Process or outcomes?
Our entire family watched as much of the Chicago Cubs as we could last summer as they chased after their first World Series victory in 108 years. I doubt that my youngest son, Joseph, even missed one! Baseball is his game—he’s played it (and watched it) for most of his seventeen years.
Joseph’s also a man of few words. But when he does choose to speak, he either makes the rest of us laugh or comes out with a real gem.
The case for process
Like the time he and I were watching one of those history-making games and Joseph turns to me and asks, “Dad, you know what Joe Maddon (the Cubs’ Manager) says about baseball?”
“No, Joseph, what does he say?” And I’m just thinking, Is this going to be a joke or a gem?
Maddon says in order to be successful in baseball, you can’t focus on the outcomes because you can’t control the outcomes. Instead, you have to focus on the process. That’s the stuff you can control.
So, say a guy hits a line shot into right field, and the right fielder makes an amazing diving catch. That wouldn’t be the hitter’s fault. Think about it. The hitter’s approach at the plate was good and it resulted in a hard hit ball. That one just happen to be caught. But if a guy does that over and over again, he’d probably get lots of hits.

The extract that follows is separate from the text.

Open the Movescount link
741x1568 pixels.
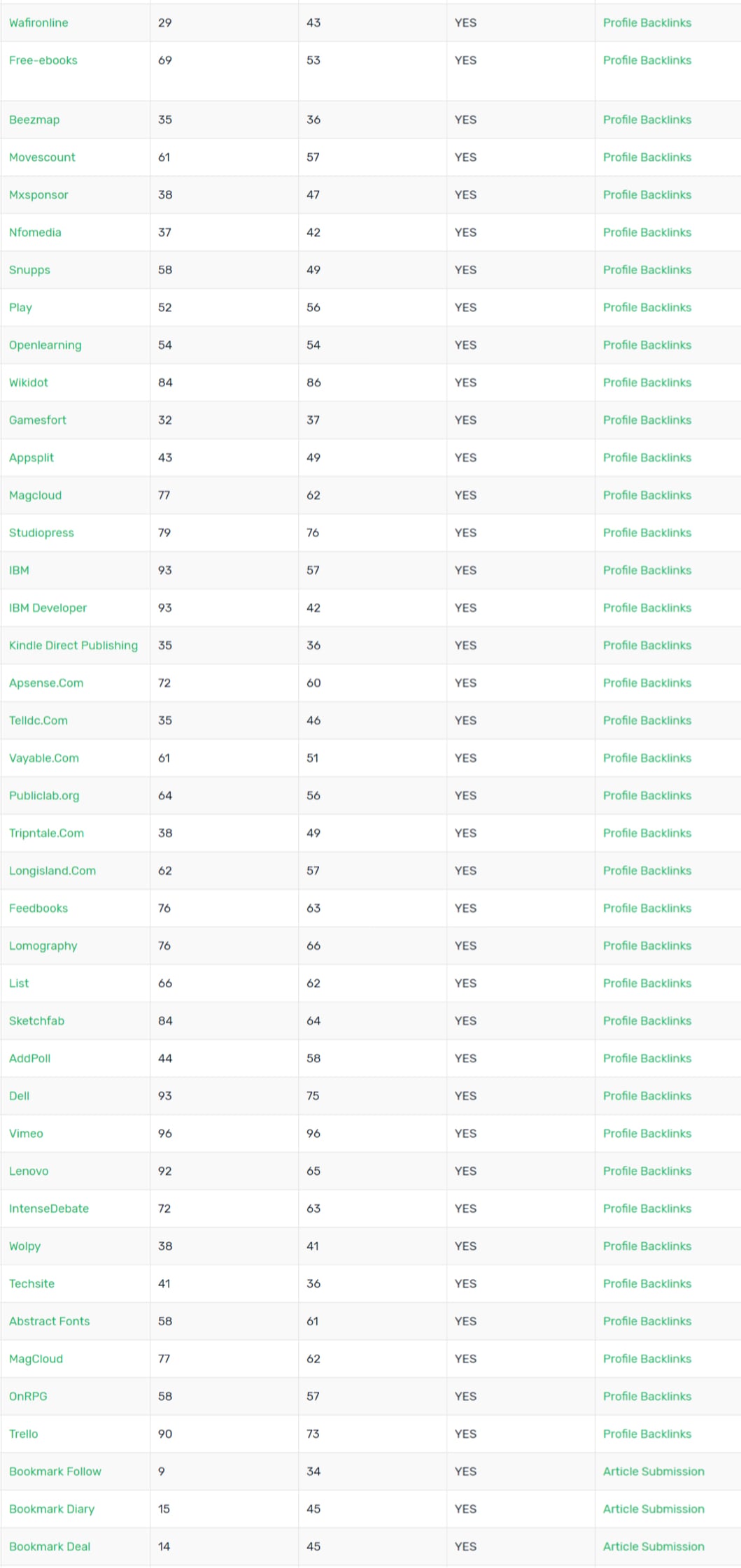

Let’s say you’re a pitcher and you hurl the perfect pitch right where you want it, but a batter happens to golf it out of the park. You can’t focus on that outcome—you took the right approach and the outcome was out of your control. The guy just happened to hit a homer even though you made the right pitch. If you keep throwing the right pitch, you’ll get the guy out more often than the batter will get a hit.
Maddon says this is how he keeps the pressure off his players. He has them focus on only what they can control, not on what they can’t.
A gem, indeed
As I listened to my 16-year-old son share this gem of wisdom, I knew that the Holy Spirit was trying to get my attention.

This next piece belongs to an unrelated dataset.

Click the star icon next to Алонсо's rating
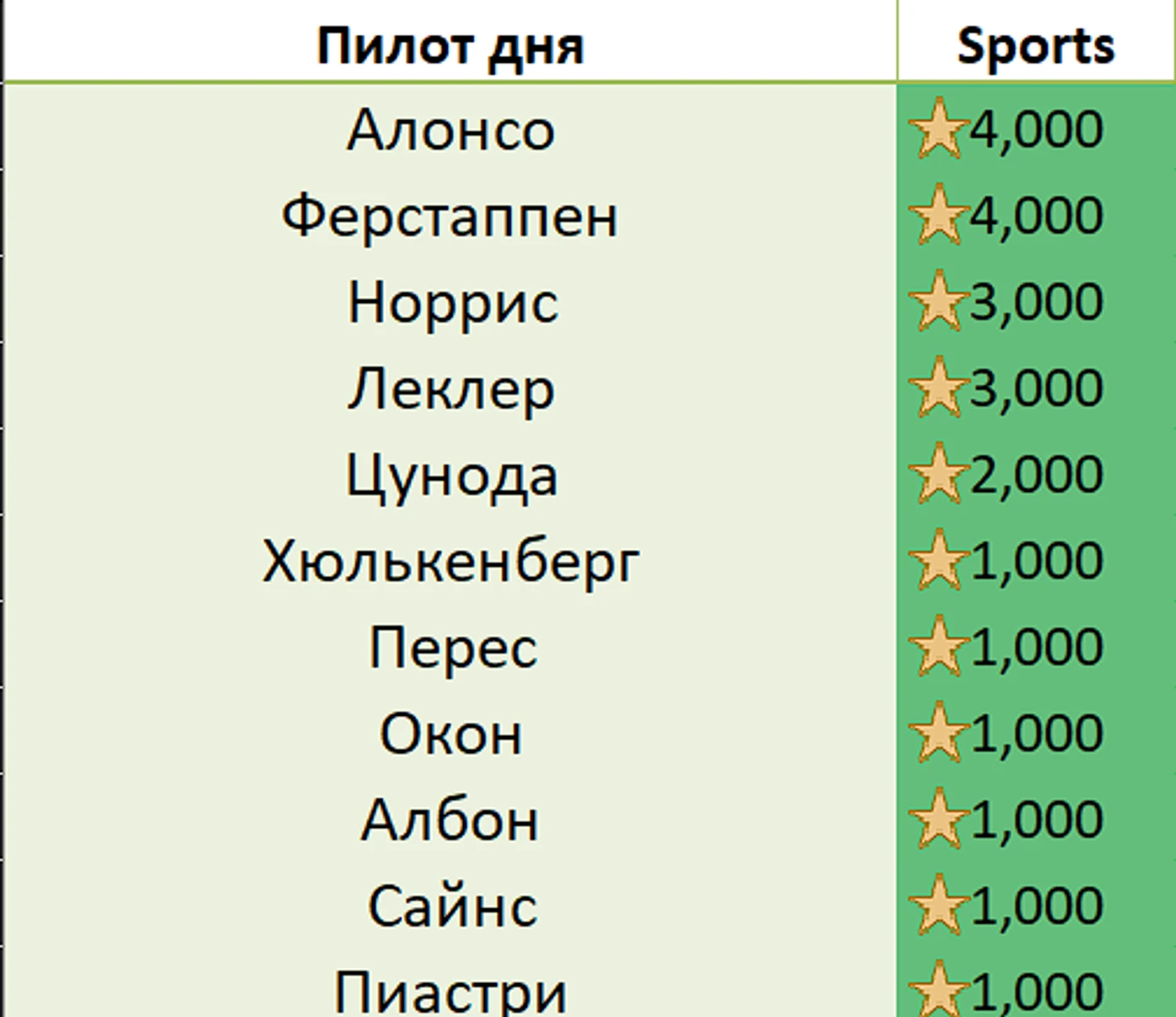Viewport: 1176px width, 1017px height. [937, 129]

And it had nothing to do with baseball.
In that moment it came to me: in my work with churches, coming alongside them in their efforts to form evangelistic small groups for seekers in the hopes that they would bring non-believers to Christ and increase the number of baptisms in their churches, we were focused on outcomes. Could it be that focusing on outcomes is what makes God’s work so difficult?
Could Joe Maddon’s principles about baseball also apply to making disciples who make disciples? Should the church focus on process, rather than outcomes, too? How can we be faithful to the work set before us and trust God for the outcomes?
Trusting the process
At the time of this writing, the second half of the 2017 Major League Baseball season has just begun and my conversations with my son, Joseph, about our beloved Cubs are a little different than they were last year at this time. We admit we’re nervous, we’re not as confident, and with a very average win-loss record, we’re quite frankly wondering if our team can do it again this year.
But when manager Joe Maddon was asked just recently at the All Star Game if he was disappointed by the fact that none of his players were on the roster, his answer was consistent with his philosophy:
I’m not disappointed. These guys are in the process of finding their identities as Major League Baseball players. We will trust the process. The results won’t always work out in our favor, but we know that our process will eventually give us a great chance to be there in the end.
When it comes to fulfilling our role in the Great Commission and creating disciples who make disciples, what process will churches follow that will give it the greatest chance to, as Maddon puts it, “be there in the end”?